▸ **GOAL**:
Rewrite each of the entries below, substituting "image" for every occurrence of "screenshot" and leaving all other text unchanged. Omit the pictures from your answer.

----

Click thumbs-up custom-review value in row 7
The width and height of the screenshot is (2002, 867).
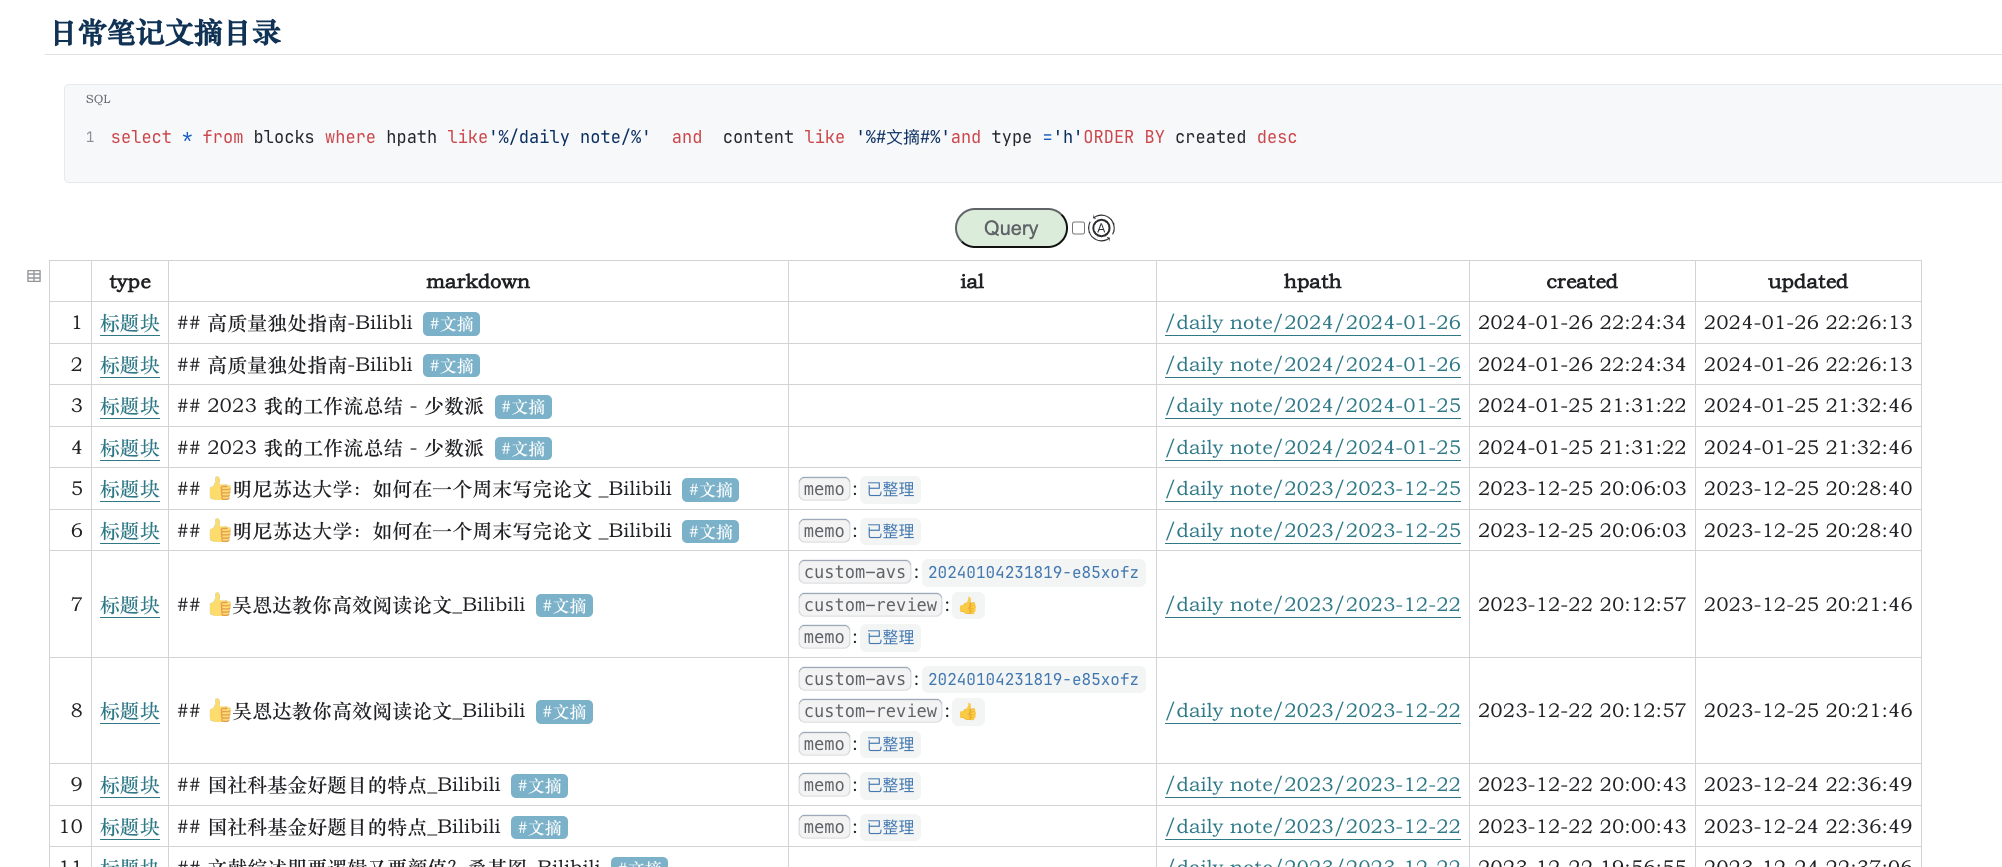click(x=967, y=605)
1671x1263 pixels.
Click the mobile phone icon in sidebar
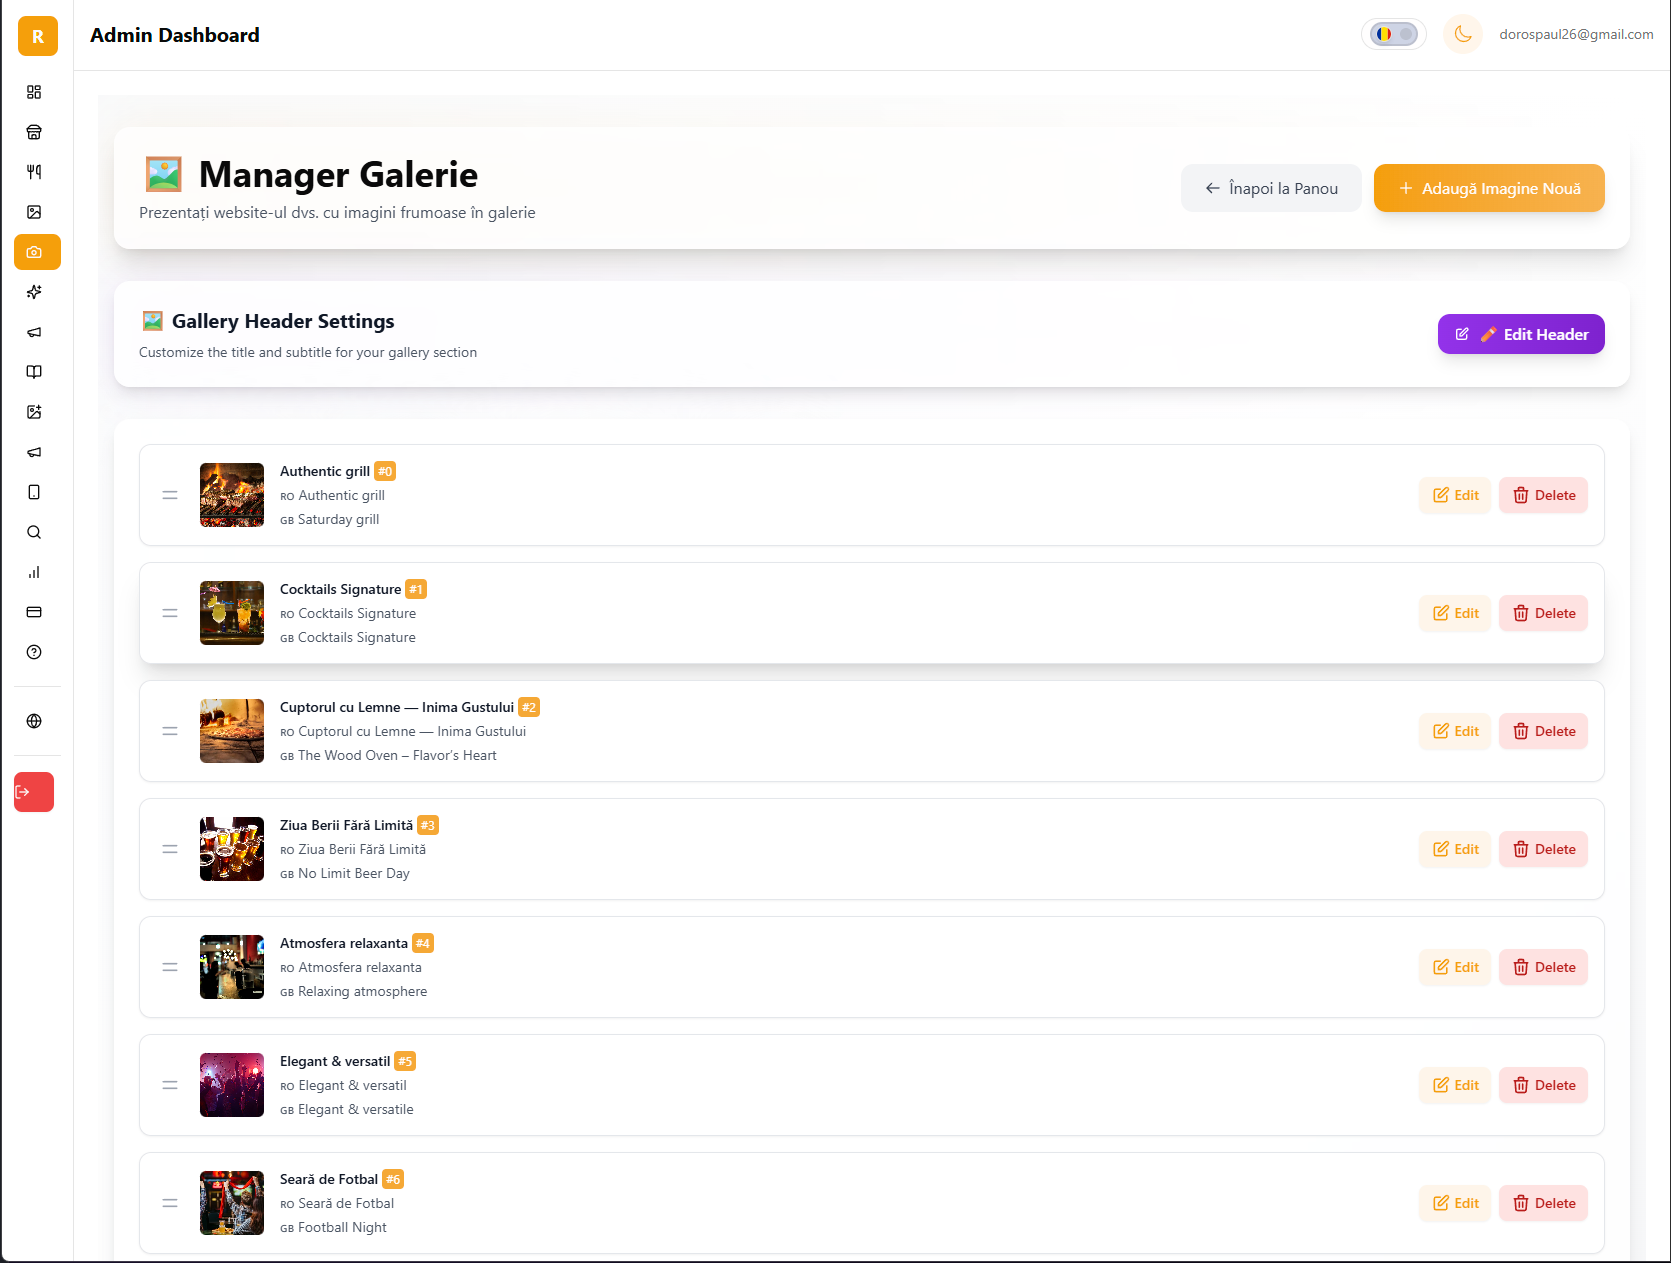[34, 492]
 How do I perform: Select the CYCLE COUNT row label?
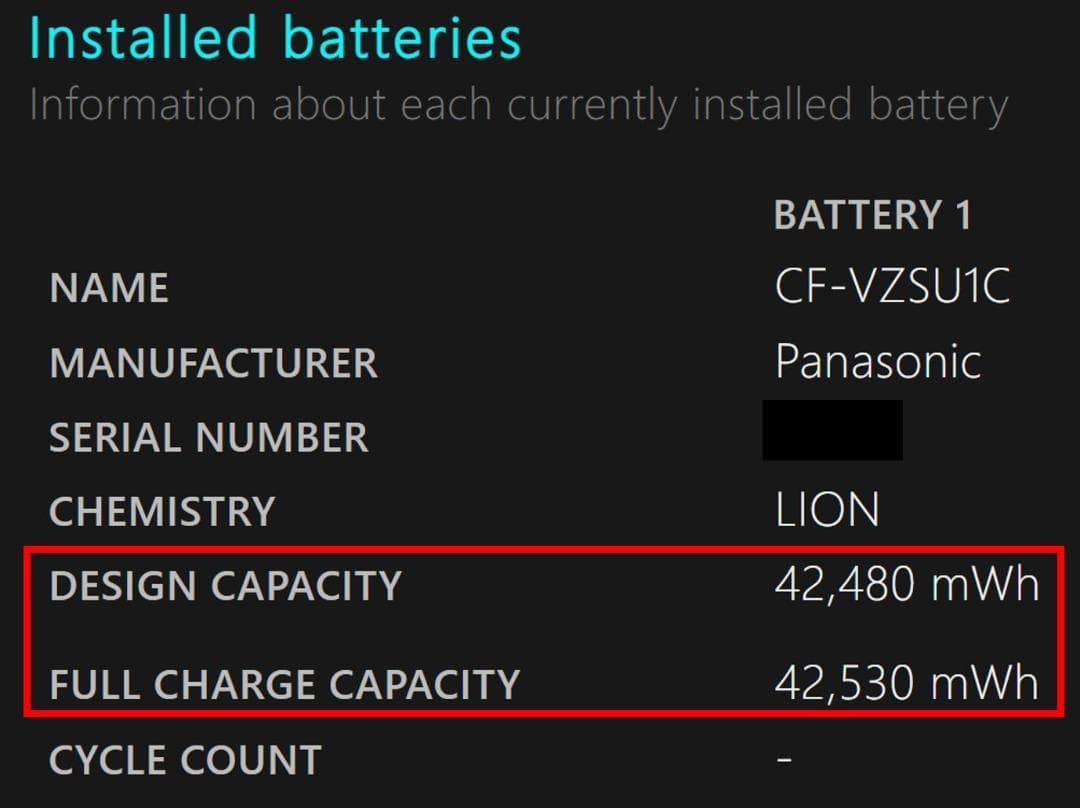tap(185, 761)
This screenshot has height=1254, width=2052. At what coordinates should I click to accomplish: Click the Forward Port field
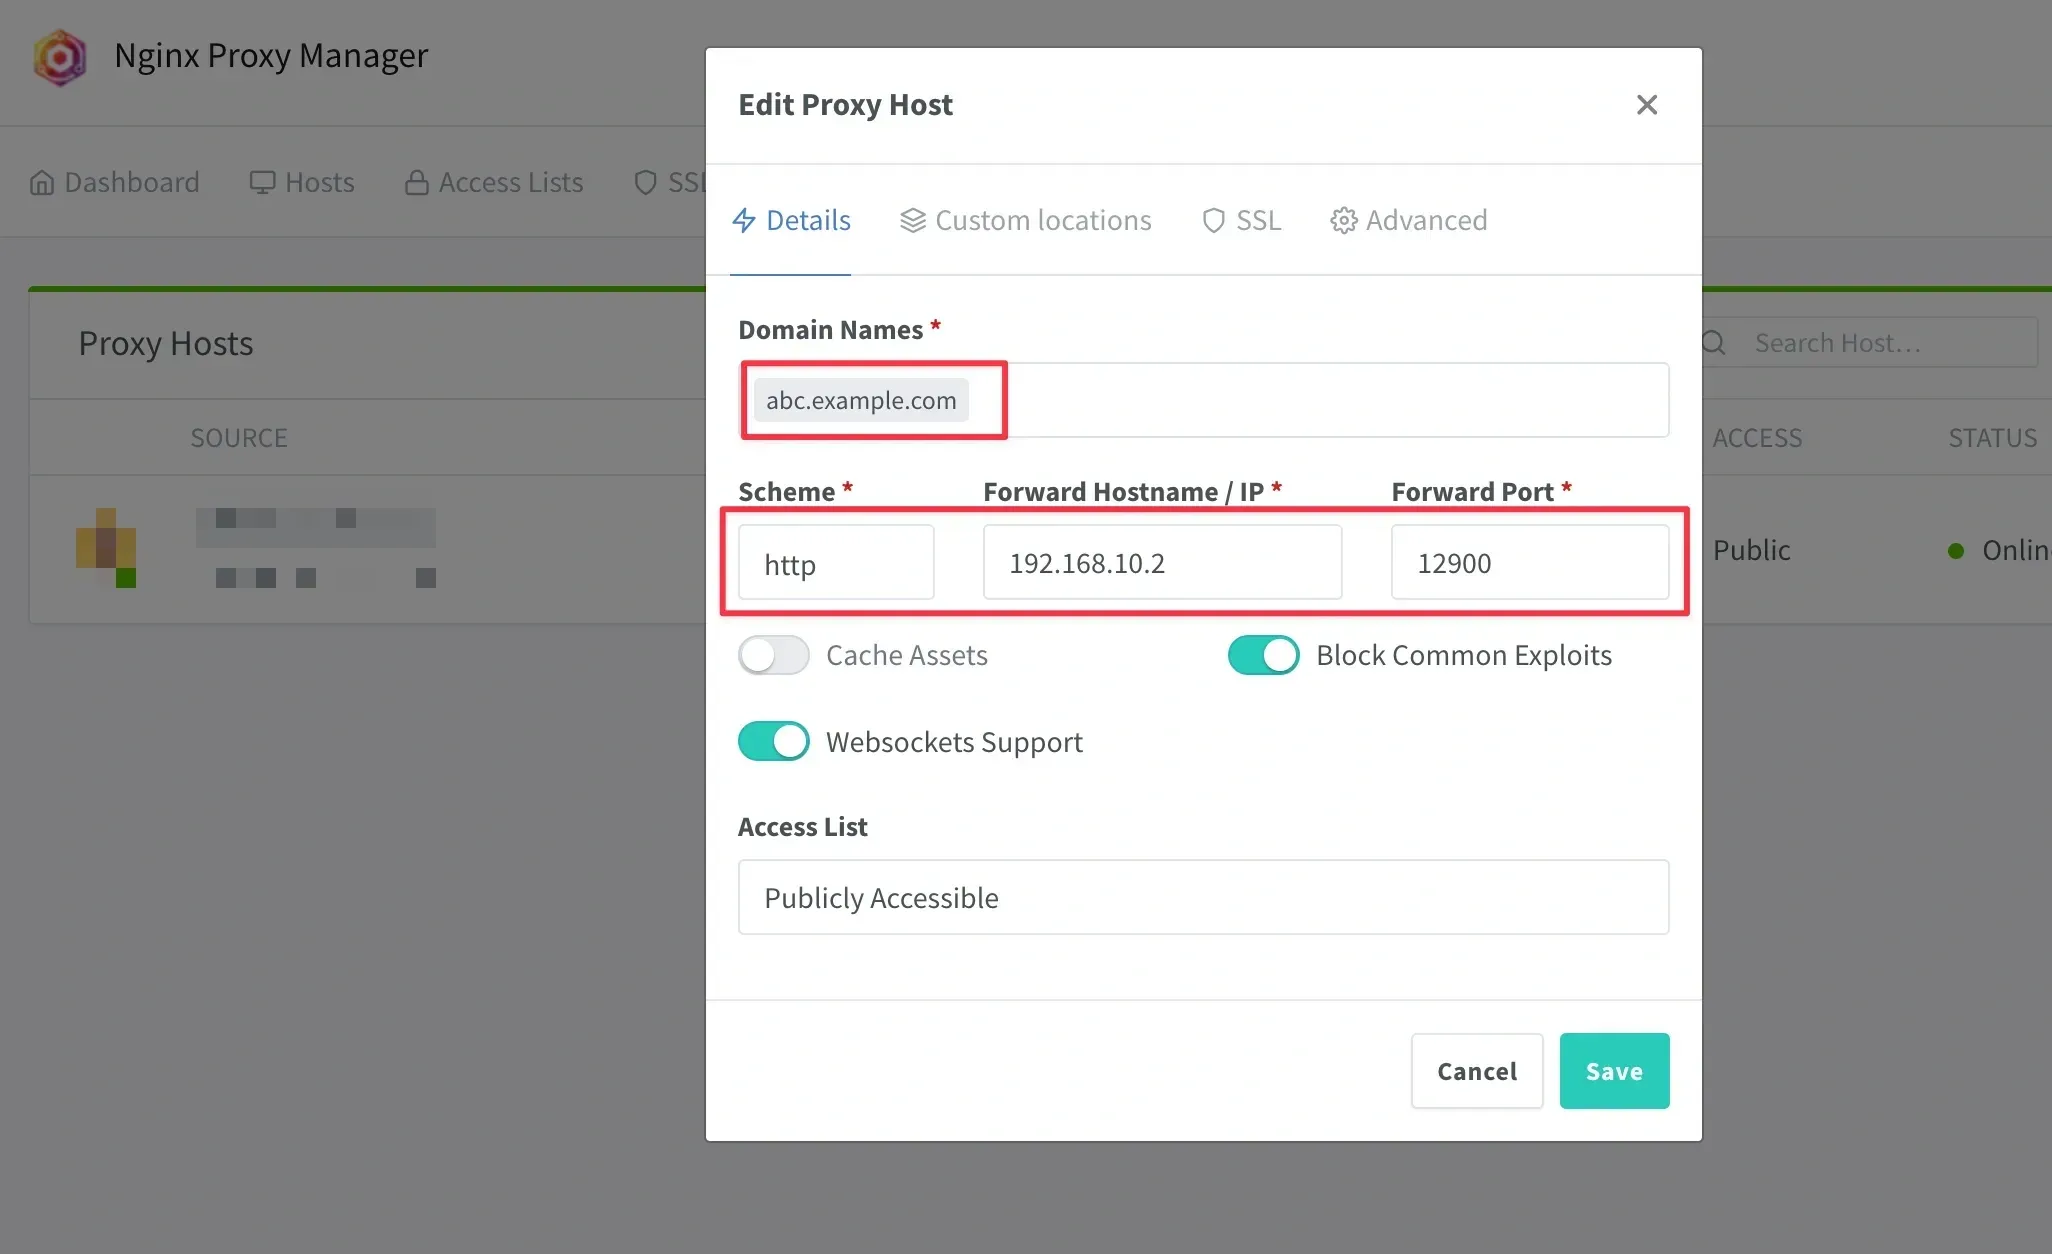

----

▸ **RIGHT ANSWER**:
Click thumbs-up custom-review value in row 7
The width and height of the image is (2002, 867).
click(x=967, y=605)
1671x1263 pixels.
Click the mobile phone icon in sidebar
[34, 492]
 How do I perform: Select the CYCLE COUNT row label?
tap(185, 761)
This image has height=1254, width=2052. At what coordinates should I click to accomplish: Click the Forward Port field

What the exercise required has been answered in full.